Perhaps it feels as though the concept of cloud computing has been around for a long time, and that it’s an expected part of every CIO and CTO’s toolkit. It might be a surprise then to learn that cloud uptake is only at about 20 per cent, even though last year, spend grew by almost 50 per cent.
It could be argued that individual consumer adoption of cloud has been faster and more widespread than at enterprise level. Simply ticking the box on your phone that enables iCloud photo makes you an instant participant in the cloud revolution. Of about 1 billion iOS devices in market, there are about 782 million iCloud users. That’s significant uptake, especially when you consider it generates 200,000 iMessages per second.

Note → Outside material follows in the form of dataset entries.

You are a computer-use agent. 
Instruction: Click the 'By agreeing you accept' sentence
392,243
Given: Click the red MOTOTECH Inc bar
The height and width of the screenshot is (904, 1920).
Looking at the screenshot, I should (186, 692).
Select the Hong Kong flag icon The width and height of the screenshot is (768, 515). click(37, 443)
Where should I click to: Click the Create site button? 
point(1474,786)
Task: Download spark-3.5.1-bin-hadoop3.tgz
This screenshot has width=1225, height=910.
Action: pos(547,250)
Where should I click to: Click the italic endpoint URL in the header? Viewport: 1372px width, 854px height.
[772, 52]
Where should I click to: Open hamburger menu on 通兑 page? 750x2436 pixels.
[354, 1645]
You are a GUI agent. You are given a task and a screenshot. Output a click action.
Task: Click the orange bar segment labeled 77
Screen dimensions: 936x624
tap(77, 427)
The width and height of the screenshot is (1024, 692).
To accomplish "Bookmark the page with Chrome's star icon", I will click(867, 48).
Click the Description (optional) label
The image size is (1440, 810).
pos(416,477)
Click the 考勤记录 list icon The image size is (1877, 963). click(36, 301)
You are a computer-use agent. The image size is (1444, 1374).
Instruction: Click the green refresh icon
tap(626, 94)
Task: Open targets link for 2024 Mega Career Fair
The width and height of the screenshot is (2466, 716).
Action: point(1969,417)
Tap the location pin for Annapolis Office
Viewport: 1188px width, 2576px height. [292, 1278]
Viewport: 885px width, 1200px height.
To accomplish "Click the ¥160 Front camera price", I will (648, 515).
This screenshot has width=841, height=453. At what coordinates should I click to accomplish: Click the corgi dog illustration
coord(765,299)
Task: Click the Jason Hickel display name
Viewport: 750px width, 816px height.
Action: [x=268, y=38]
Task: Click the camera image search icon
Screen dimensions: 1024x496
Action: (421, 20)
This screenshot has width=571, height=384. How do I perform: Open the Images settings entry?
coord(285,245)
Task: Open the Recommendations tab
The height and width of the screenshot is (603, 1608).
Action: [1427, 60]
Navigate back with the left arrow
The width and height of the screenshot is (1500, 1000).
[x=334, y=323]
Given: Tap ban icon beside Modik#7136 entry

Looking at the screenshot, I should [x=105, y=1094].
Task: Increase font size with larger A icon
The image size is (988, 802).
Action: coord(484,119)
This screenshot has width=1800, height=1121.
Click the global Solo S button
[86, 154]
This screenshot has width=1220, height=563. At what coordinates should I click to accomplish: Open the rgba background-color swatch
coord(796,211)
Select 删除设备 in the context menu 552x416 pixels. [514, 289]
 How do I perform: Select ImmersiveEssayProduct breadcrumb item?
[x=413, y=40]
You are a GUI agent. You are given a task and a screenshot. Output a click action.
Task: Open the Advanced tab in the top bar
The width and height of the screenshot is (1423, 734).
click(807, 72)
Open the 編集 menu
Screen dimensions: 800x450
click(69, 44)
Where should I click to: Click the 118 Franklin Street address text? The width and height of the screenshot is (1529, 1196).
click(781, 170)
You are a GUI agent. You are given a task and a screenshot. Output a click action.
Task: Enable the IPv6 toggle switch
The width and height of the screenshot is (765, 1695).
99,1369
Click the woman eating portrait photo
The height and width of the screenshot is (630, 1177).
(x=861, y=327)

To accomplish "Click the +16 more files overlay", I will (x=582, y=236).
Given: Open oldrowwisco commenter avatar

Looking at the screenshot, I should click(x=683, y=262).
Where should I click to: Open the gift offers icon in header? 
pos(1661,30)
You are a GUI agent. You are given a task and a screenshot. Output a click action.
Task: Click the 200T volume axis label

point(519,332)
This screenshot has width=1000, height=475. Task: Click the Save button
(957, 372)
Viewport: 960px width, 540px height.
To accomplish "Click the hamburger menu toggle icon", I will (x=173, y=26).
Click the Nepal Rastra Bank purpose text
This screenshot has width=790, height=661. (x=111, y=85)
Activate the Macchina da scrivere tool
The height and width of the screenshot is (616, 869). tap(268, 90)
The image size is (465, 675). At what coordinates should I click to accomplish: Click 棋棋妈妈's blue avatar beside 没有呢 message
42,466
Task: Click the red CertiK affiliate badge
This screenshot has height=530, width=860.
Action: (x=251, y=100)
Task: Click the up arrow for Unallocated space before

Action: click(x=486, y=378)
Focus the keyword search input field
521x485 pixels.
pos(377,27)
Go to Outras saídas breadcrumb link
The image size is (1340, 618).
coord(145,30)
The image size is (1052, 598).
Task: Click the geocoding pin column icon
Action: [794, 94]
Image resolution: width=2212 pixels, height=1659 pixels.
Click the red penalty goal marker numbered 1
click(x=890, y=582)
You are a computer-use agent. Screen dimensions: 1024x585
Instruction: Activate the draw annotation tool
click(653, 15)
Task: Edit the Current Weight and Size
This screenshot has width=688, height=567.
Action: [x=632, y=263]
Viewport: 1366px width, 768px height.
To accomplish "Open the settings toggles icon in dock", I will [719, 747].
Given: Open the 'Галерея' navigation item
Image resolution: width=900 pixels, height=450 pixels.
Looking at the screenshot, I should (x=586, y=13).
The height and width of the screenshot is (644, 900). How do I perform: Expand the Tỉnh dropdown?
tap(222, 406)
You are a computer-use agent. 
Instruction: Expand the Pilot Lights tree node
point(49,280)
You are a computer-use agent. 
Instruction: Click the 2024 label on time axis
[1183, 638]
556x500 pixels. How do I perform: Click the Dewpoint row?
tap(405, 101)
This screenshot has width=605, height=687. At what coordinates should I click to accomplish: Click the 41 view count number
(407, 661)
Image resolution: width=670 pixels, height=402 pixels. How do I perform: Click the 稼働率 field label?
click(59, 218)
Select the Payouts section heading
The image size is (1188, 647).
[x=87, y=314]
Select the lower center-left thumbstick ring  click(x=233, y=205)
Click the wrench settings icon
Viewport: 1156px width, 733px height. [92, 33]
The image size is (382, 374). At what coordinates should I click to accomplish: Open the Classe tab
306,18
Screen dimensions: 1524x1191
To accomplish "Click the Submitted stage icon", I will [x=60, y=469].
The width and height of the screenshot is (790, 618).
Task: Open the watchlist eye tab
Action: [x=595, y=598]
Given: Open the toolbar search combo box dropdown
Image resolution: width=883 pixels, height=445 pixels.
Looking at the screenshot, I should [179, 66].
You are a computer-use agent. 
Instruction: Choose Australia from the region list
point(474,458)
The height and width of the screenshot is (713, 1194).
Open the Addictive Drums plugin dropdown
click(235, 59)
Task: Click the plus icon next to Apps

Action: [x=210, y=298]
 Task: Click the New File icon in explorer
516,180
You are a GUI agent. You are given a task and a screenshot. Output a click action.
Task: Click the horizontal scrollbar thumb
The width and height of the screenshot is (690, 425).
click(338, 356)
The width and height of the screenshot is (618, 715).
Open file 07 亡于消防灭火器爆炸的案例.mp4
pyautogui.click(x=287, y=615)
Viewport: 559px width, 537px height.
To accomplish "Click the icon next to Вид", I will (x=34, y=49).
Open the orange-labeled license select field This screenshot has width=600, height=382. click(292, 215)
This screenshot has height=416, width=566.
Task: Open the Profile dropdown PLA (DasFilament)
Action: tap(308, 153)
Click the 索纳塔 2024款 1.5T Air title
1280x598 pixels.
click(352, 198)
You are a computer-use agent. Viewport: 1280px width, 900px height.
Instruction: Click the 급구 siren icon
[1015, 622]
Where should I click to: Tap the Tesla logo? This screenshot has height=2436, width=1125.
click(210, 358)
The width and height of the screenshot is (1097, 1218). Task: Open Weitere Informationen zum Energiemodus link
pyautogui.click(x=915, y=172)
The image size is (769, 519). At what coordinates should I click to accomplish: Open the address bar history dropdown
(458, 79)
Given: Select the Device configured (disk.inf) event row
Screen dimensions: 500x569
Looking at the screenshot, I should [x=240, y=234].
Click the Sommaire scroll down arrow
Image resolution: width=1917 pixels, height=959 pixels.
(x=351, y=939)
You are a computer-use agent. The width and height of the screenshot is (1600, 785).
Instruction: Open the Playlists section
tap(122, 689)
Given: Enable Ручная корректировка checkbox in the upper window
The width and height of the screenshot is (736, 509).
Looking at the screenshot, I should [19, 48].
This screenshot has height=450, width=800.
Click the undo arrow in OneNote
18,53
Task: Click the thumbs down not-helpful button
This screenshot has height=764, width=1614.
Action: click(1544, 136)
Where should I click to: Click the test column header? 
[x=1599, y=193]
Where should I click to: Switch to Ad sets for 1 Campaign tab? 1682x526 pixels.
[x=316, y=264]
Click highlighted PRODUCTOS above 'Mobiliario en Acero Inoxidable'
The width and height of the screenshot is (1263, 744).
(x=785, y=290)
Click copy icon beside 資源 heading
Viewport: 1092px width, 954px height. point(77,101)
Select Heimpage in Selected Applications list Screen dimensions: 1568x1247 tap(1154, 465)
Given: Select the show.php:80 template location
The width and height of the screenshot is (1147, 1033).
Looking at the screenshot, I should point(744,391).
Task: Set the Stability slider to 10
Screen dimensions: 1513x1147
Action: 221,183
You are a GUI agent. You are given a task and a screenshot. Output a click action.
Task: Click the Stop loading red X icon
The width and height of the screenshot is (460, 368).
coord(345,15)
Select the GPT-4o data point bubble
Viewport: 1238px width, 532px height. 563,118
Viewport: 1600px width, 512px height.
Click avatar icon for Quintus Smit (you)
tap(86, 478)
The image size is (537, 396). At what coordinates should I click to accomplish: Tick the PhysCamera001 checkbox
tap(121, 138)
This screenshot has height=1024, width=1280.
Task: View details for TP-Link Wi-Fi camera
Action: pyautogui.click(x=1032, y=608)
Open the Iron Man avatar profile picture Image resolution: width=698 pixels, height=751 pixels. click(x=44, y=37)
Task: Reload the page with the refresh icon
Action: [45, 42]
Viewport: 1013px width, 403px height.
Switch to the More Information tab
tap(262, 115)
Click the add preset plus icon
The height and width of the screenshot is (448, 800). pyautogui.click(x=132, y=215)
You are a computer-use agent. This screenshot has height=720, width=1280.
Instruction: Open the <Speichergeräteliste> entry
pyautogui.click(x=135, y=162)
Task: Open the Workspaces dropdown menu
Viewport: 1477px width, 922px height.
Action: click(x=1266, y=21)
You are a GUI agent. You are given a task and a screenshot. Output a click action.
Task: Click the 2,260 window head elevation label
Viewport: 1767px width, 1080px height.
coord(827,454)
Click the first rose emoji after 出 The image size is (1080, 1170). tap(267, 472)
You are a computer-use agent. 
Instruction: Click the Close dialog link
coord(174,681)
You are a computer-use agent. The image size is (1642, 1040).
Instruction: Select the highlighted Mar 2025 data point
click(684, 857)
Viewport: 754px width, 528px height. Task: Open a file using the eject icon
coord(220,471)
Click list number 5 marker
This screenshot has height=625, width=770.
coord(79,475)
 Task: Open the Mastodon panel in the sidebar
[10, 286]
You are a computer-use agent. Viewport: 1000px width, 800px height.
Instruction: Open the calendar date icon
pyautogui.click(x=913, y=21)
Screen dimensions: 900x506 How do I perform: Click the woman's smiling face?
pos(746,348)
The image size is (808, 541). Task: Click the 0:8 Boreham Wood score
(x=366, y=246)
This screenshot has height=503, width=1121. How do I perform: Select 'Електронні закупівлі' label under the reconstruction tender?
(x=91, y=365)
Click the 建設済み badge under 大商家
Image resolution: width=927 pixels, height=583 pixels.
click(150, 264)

Additionally, the services provided by companies such as Dropbox, Amazon and Netflix are only possible because of cloud technologies. People have become very used to the advantages of the cloud, so it shouldn’t come as a surprise when employees begin asking for the same conveniences from their workplace.
Initially, commercial cloud computing was simply a way to offload applications from a data centre to a more elastic compute-and-store environment, with the promise of greater performance on demand and/or lower costs.
Each iteration of the cloud has improved on that basic premise, adding features and reducing costs in line with Moore’s law (the number of transistors per square inch on integrated circuits has doubled every year since their invention).
Adopt early and innovate
This “lift-and-shift” trend has provided a glimpse of the benefits for organisations. If technology teams can save money on infrastructure, where can that money be invested to improve the customer or employee experience?
What intellectual capital is being freed up to think about what’s next, rather than the heavy lifting required to maintain the “boxes and wires”? And as system complexity and security concerns increase, where does organisational core competency end and smart outsourcing begin?
Increased accessibility of cloud infrastructure means start-ups, as well as existing application providers, have been able to move their offerings and innovate in the process.
However, for all the benefits, the data shows us cloud computing is still in its early days. The proportion of businesses adopting cloud as the primary compute-and-store environment is still in the minority, and this leads to some important concerns.
First, if cloud is offering such important benefits, how is your business taking advantage of these? Second, what are the likely opportunity costs for not moving to the cloud now, especially if your competitors or disruptors are already doing so?